### Short exercise:
In the entries below, copy everything from the line containing "The height and width of the screenshot is (525, 724)." down to the line containing "Action: coord(96,270)", including both of those lines, character for character.

start

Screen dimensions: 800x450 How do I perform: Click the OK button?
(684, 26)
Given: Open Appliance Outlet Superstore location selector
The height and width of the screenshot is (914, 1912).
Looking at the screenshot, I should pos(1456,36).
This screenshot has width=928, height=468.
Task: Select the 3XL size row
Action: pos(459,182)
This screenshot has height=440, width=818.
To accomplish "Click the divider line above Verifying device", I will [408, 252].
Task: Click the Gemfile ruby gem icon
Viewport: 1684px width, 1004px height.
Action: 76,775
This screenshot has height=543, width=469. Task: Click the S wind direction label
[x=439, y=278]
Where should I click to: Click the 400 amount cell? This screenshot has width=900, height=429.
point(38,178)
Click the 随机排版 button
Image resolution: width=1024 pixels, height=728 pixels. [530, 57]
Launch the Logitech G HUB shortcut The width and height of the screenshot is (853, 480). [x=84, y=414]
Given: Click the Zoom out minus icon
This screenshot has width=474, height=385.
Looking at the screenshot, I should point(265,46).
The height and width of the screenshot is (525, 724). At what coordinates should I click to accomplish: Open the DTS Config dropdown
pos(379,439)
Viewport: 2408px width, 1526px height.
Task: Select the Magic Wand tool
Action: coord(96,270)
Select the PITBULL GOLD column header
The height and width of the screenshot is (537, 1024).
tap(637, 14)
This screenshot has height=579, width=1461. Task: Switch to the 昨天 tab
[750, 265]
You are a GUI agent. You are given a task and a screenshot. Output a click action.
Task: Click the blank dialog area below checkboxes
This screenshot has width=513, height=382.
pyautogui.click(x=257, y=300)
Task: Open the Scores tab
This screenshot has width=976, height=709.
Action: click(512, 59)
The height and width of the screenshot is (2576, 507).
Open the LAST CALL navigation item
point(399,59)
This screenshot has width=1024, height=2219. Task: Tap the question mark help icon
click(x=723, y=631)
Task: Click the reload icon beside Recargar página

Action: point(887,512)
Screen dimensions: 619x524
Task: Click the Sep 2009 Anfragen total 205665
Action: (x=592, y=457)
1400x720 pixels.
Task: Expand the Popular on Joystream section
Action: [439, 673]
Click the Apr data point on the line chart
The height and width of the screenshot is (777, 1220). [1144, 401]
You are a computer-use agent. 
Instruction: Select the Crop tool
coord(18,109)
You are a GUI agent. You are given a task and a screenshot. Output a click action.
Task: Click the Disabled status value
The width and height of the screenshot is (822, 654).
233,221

end

### Correct response:
The height and width of the screenshot is (525, 724). At what coordinates should I click to accomplish: Open the DTS Config dropdown
pos(379,439)
Viewport: 2408px width, 1526px height.
Task: Select the Magic Wand tool
Action: coord(96,270)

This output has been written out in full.